To explain the denomination "infinitesimal rotation" that has been given to the skew part of the gradient of the displacement, it is convenient to discuss a transformation characterized only by a simple rotation. To this end, consider a rotation around the \(\vec{e}_3\) axis.
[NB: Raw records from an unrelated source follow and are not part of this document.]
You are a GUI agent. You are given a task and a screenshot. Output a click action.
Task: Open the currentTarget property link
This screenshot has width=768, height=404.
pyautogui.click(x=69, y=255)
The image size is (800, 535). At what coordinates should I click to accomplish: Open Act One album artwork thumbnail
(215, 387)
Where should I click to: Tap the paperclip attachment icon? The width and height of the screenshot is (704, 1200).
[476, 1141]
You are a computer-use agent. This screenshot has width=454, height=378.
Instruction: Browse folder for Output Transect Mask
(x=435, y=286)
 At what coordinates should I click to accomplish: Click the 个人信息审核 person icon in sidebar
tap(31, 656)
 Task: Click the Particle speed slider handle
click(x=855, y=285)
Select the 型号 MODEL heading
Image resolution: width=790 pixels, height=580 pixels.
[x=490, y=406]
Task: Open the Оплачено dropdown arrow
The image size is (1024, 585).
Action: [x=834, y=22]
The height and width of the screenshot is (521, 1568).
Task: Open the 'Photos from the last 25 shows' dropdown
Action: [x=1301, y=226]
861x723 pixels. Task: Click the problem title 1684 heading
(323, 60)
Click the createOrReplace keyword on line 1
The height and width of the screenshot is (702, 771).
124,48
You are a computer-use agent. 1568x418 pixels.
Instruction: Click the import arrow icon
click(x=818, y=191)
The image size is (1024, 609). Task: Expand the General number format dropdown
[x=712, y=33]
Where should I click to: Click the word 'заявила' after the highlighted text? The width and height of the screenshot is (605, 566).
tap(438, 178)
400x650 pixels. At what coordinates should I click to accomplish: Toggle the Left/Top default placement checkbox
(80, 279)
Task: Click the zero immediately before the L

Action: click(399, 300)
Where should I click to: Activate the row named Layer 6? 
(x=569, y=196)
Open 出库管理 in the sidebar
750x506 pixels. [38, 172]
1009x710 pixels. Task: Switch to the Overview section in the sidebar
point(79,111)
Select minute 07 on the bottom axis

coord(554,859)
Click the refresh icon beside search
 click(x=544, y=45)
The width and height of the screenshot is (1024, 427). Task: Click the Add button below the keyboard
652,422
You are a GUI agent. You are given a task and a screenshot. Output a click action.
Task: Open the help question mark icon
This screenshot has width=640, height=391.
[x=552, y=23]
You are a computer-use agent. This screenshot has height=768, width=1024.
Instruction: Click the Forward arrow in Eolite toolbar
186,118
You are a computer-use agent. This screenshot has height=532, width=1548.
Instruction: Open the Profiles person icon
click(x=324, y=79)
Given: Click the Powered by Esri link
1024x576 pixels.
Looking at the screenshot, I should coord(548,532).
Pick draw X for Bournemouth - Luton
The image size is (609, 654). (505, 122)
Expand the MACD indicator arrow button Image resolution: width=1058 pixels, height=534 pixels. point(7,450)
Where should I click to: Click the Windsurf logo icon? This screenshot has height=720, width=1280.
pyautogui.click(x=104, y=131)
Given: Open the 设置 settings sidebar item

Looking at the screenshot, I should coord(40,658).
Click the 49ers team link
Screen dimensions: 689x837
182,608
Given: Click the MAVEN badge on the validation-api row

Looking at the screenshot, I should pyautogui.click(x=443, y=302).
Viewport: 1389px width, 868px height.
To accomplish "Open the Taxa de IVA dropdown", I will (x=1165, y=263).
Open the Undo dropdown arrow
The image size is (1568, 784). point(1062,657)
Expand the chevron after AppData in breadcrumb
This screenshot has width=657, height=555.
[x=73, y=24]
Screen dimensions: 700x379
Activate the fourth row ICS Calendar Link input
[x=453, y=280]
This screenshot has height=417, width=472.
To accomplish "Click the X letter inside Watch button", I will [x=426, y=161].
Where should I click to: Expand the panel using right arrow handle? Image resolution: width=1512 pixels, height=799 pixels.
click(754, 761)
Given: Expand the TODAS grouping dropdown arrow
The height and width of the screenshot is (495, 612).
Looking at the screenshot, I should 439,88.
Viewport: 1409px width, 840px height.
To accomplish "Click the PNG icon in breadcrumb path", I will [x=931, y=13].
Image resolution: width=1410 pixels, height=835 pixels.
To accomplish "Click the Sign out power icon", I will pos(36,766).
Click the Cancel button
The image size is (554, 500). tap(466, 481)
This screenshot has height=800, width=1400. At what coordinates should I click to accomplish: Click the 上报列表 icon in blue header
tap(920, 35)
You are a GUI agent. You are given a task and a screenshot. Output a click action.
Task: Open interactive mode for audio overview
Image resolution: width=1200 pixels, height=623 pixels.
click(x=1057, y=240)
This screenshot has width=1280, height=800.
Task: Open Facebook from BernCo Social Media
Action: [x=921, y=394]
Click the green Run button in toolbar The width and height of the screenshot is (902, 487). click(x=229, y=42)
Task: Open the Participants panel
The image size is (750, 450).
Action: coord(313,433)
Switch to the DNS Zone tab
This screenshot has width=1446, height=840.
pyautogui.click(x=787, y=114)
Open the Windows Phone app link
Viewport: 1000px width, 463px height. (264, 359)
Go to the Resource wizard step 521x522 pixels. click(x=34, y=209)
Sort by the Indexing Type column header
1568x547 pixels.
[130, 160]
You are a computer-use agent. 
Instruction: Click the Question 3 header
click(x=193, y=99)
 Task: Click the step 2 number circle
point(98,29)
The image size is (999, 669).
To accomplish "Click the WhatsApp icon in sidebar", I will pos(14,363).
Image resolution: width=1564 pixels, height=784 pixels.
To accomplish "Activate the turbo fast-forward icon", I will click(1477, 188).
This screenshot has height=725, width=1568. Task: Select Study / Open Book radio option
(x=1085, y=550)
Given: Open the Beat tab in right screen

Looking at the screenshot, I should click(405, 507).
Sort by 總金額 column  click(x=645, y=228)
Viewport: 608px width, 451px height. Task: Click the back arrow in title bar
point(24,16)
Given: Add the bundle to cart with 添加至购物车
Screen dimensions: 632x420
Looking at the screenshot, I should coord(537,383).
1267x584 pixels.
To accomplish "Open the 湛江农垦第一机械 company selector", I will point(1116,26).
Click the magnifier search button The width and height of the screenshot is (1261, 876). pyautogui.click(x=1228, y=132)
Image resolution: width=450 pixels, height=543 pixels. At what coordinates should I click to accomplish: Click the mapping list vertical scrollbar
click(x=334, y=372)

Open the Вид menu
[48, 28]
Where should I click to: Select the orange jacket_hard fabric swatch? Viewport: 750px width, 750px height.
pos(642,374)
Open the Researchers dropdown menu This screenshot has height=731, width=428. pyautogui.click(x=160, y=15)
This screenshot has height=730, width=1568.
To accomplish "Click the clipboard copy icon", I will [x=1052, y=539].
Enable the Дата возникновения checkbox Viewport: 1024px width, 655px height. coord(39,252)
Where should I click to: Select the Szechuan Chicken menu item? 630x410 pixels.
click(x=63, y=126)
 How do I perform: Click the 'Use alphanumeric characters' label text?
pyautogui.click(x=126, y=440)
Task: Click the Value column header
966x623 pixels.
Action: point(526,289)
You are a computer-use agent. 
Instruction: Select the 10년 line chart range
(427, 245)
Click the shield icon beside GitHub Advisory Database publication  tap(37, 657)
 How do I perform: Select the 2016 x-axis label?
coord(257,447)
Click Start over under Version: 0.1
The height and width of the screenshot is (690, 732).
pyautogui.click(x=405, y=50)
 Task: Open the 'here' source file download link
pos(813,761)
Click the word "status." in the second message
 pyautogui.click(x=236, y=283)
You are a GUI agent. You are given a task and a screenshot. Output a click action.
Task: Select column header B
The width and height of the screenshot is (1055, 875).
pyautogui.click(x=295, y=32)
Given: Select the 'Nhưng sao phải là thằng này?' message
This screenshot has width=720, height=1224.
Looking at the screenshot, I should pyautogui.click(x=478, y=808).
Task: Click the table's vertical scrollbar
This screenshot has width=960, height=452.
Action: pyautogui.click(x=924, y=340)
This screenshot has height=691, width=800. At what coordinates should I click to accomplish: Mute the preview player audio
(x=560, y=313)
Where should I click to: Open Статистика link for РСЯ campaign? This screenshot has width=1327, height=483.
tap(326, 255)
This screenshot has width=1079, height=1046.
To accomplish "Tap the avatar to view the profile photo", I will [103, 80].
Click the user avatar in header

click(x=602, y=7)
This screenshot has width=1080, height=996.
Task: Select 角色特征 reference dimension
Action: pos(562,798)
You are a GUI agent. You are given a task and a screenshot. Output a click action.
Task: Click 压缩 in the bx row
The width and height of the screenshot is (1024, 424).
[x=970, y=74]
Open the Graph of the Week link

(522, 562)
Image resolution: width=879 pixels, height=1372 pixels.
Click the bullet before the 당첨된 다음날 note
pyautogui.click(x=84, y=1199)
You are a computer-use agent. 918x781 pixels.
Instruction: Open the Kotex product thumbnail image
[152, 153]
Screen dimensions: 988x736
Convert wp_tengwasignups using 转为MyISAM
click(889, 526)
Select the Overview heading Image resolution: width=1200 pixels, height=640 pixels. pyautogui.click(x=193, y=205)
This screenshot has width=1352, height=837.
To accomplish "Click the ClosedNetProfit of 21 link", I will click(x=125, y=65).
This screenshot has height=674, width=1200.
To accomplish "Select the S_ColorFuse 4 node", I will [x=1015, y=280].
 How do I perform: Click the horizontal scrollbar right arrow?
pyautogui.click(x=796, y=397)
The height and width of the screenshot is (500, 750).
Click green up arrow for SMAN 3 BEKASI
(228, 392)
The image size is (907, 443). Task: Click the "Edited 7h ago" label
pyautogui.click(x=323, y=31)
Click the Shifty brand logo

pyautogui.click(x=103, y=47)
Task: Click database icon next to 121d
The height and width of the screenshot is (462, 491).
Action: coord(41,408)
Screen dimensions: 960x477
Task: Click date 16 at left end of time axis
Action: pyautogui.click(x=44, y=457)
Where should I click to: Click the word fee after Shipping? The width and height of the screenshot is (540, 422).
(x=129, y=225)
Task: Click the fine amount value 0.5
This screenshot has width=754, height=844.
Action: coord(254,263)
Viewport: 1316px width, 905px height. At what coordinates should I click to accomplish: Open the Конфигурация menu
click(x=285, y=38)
The significant part of the transformation can be directly discussed in the plan as follows

\begin{align*} x_1 \amp = X_1\cos{\alpha} - X_2\sin{\alpha}\,,\\ x_2 \amp = X_1\sin{\alpha} + X_2\cos{\alpha}\,. \end{align*}

The displacement field is

\begin{align*} u_1 = x_1 - X_1 \amp = (X_1\cos{\alpha} - X_2\sin{\alpha}) - X_1\,,\\ u_2 = x_2 - X_2 \amp = (X_1\sin{\alpha} + X_2\cos{\alpha}) - X_2\,. \end{align*}

With this information it is possible to calculate the deformation gradient which, in the specific case, is composed only of the rotation

\begin{equation*} \tens{F} = \tens{R}\,, \end{equation*}

where, as already discussed before,

\begin{equation*} \mat{R} = \left[\begin{array}{cc} \cos{\alpha} \amp -\sin{\alpha} \\ \sin{\alpha} \amp \cos{\alpha} \end{array}\right]\,. \end{equation*}

Moreover

\begin{equation*} \tens{F} = \tens{I} + \tens{\nabla u}\,, \end{equation*}

and then

\begin{equation} \tens{R} = \tens{I} + \tens{\nabla u} = \tens{I} + \text{sym}\tens{\nabla u} + \text{skew}\tens{\nabla u}\,.\tag{1.9.11} \end{equation}

Result that highlights the decomposition of the gradient of the displacement with

\begin{equation*} \text{sym}\mat{\nabla u} = \left[\begin{array}{cc} \cos{\alpha} - 1 \amp 0 \\ 0 \amp \cos{\alpha} - 1 \end{array}\right]\,,\quad \text{skew}\mat{\nabla u} = \left[\begin{array}{cc} 0 \amp -\sin{\alpha} \\ \sin{\alpha} \amp 0 \end{array}\right]\,, \end{equation*}

decomposition that, for now, is generic because no reference to infinitesimal displacements has been introduced.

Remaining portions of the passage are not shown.